The organization I work for is going through a seismic shift. Longtime employees have been bought out. Good people are being let go, or getting fed up and leaving of their own accord. For the rest of us, it's lots of shrugging, sad smiles, and saying "things are weird."
I am not exactly like most other employees, though. I am full-time with benefits, but on an annual contract subject to renewal, because a sponsor funds my work. This shielded me, to some degree, from the recent turmoil, but now it's my turn. My contract is up.
Technically speaking, I am now six paychecks away from being unemployed.
I've been renewed at least five times. Once it really came down to the wire, but it was clear all along that my boss at the time had my back and was working on it.
This year is different, though. The players and the game are changing. Everyone is distracted. My current boss asked for a meeting tomorrow. I imagined, with a pit in my stomach, that he had bad news about the contract. It turns out he just wants to talk story ideas for the year. The fact that we're FourFiveSeconds from bye-day is not at all on the radar.
The whole transition means all bets are off on who will be around in two or three months. "[Coworker's name redacted] is looking," a coworker whispered to me today. "She said she's doing at least one thing each day" toward the goal of finding a new position.This was a model worth following, as far as my colleague was concerned: One action every day.
"I'm not going to be a sitting duck," she declared, walking back to her desk. (No joke, I had just taken the picture above that very morning.)
"Makes sense," i said from my perch by the side of the pool, and tucked my beak squarely back into my feathers.
And her view does make sense, all the sense in the world. I have no illusions about my situation. I don't imagine that some eleventh-hour decision will save my job, even though it has before and very well might still. Like my colleague, I'm exploring options and reaching out to smart people I know. Trying to save money, lay a cushion.
The difference is that on some level, I completely accept that all of the cards have been dealt, and that I am now in the position of watching how the hand plays out. I truly believe that no conversation I have there will change anything at this point, nor will rushing to find another job similar to the one I have. I am not asking for meetings or trying to hatch survival strategies. I am not spending much time on internal job boards, much as I'd like the option to stay. The business I'm in is in a state of perpetual upheaval, and nothing I do is going to create security there.

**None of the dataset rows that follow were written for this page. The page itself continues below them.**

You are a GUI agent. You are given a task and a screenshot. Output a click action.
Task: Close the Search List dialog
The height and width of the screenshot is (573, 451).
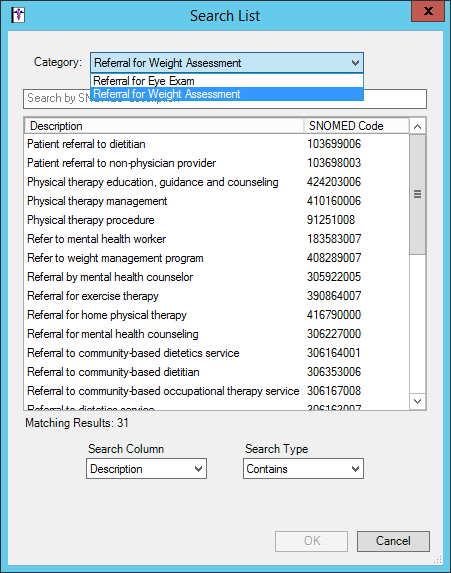[428, 11]

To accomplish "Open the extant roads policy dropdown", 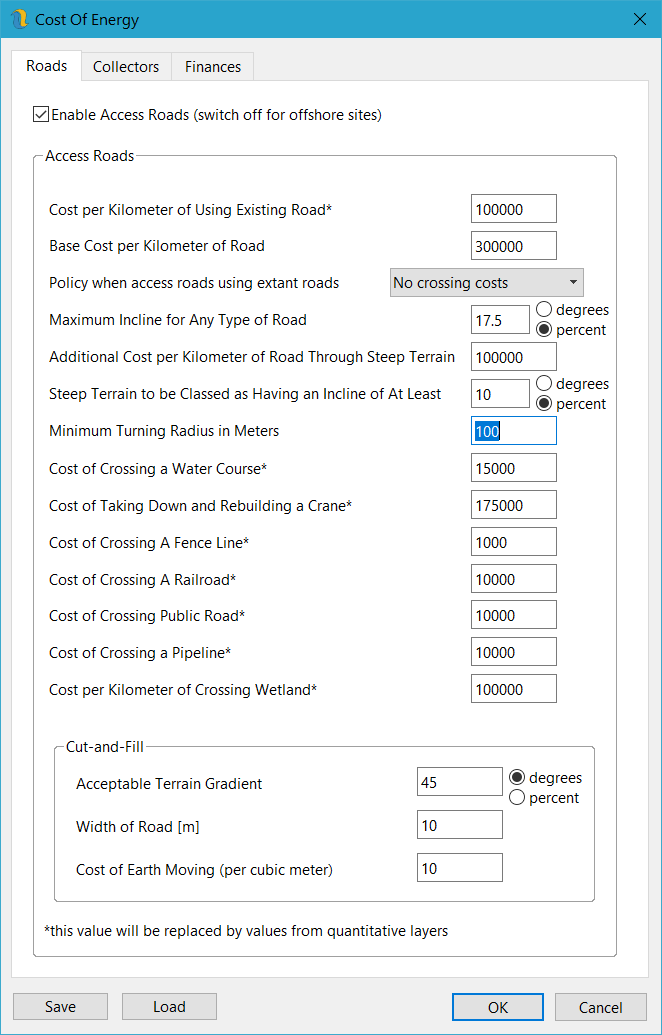I will [x=486, y=283].
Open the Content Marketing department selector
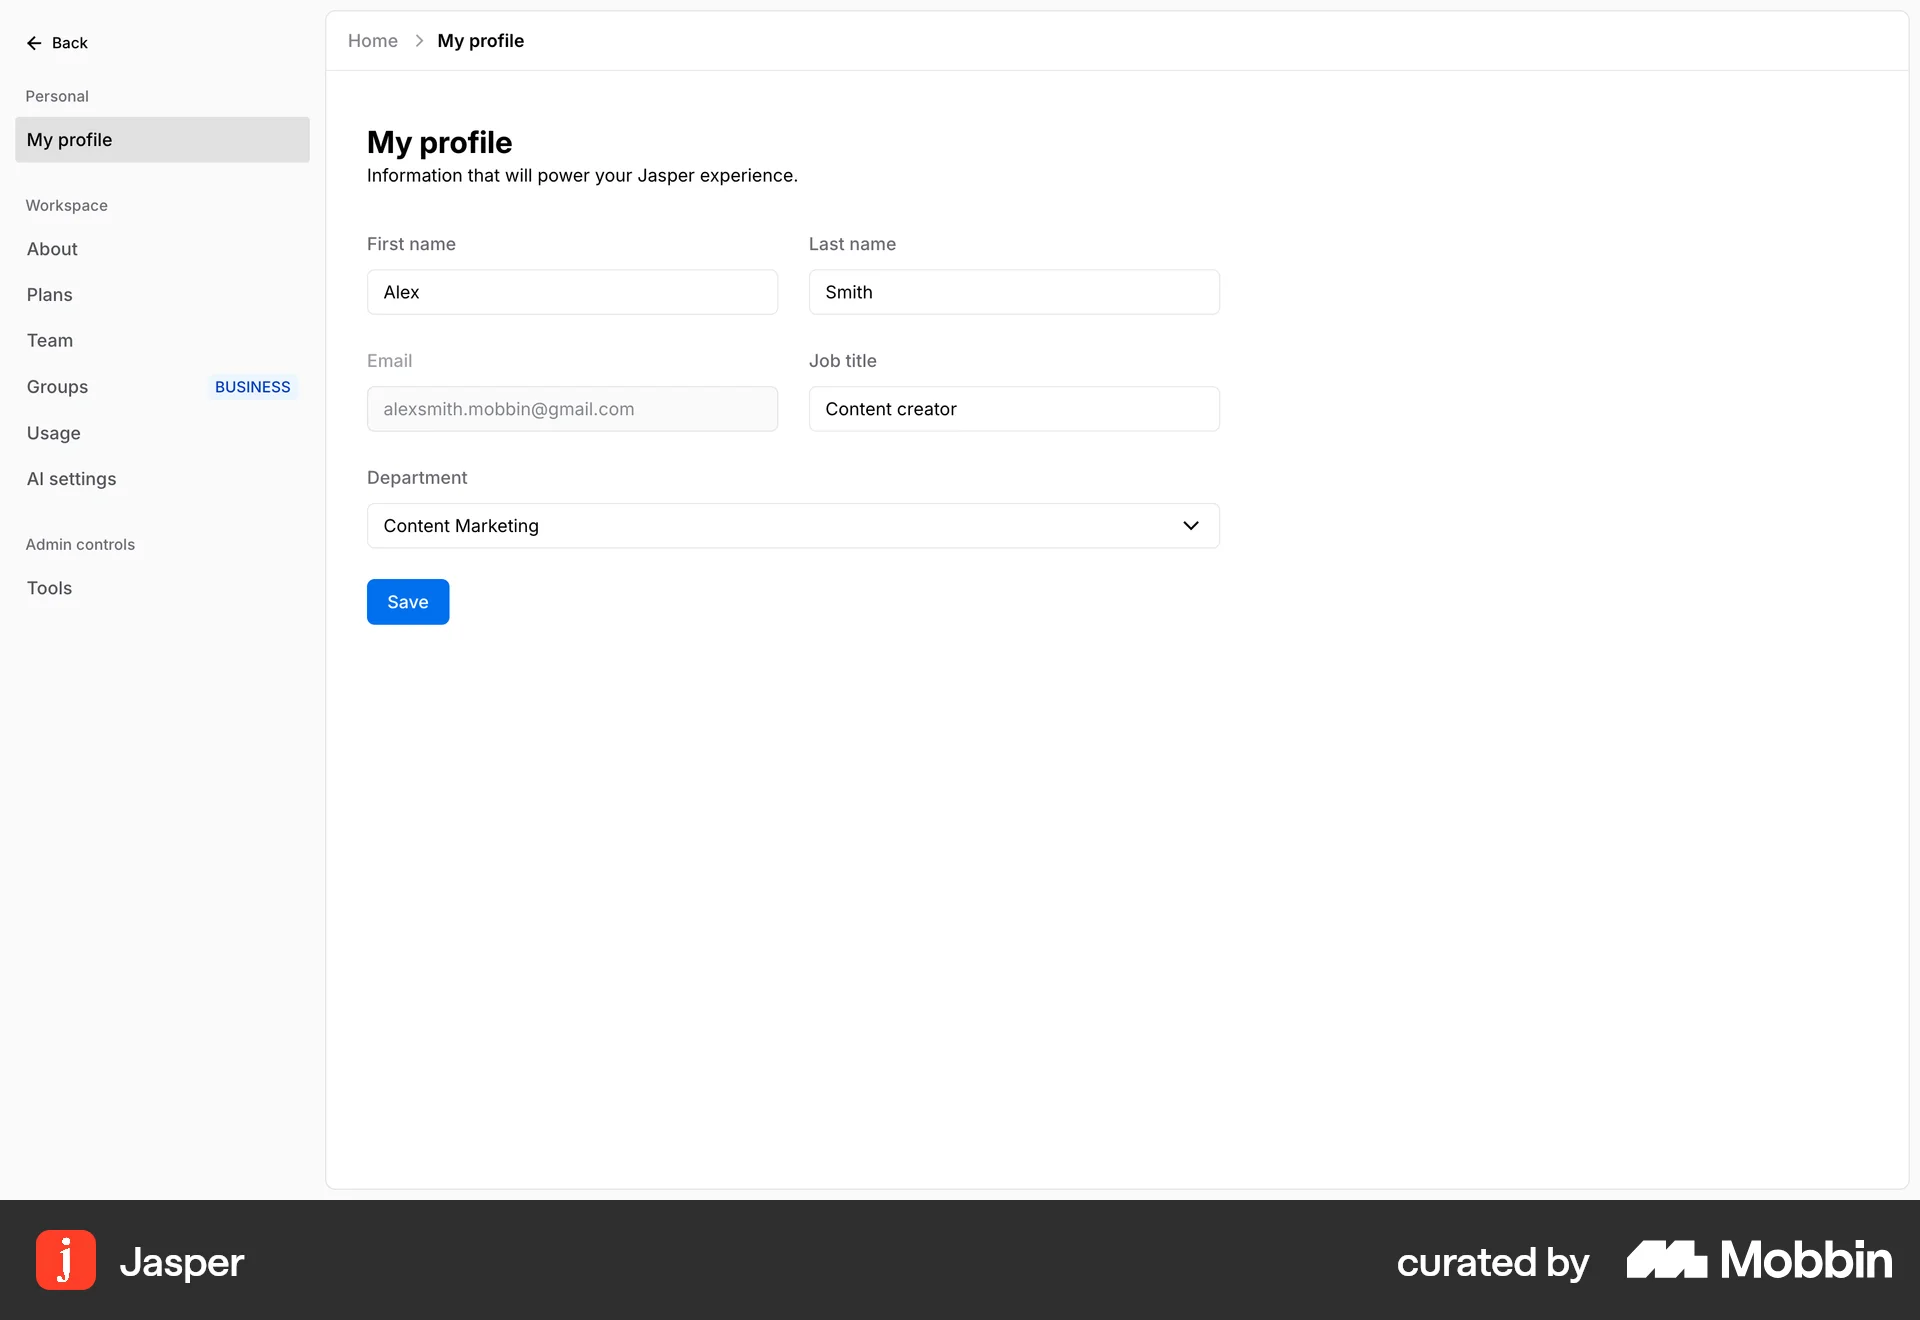This screenshot has width=1920, height=1320. click(780, 526)
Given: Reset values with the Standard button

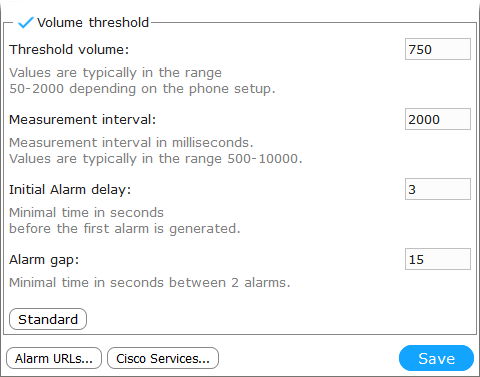Looking at the screenshot, I should point(48,319).
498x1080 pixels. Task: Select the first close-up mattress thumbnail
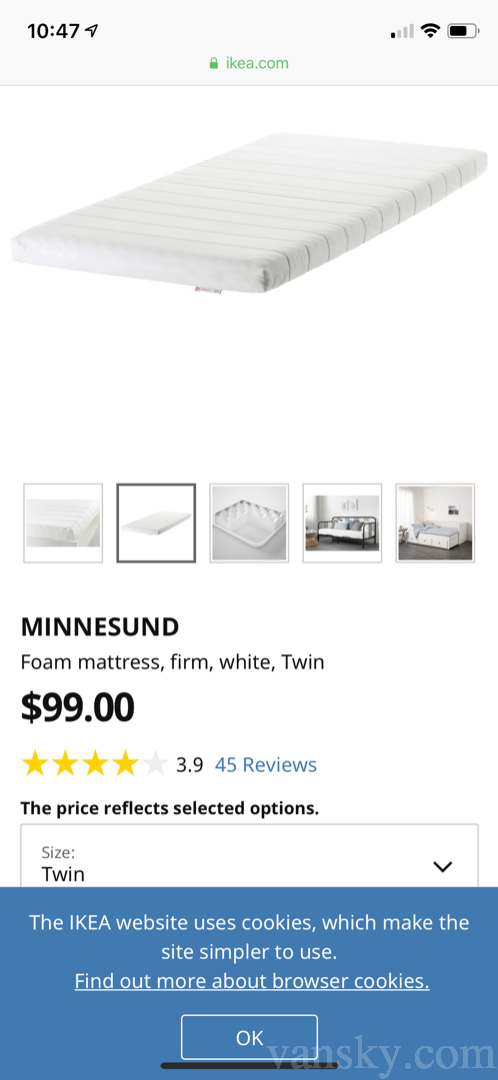[x=63, y=523]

I know I'm supposed to be freaked out at the prospect that my job technically ends in three months. But, anxiety dreams aside, I'm just not—yet, at least. Because I no longer believe that any job in and of itself is going to solve my problems or define my personal future. If my current work ends, I will find more. I know who I am at this point, what I can contribute and what I cannot.

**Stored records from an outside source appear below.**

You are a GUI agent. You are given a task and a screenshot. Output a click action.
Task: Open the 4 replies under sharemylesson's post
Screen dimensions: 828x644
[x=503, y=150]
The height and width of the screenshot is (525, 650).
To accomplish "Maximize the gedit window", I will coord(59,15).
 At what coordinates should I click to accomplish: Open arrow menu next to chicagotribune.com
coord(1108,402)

I had a different ending to this originally, sort of a lame pep talk directed at the tiny part of me that might be freaking out a little, and feeling tired from all the change. Never mind that. My point is that there can be value in settling in, putting your head down, and doing some watchful waiting, rather than trying to plunge in and paddle against the tide. The wind can change, and answers can emerge, even from choppy water.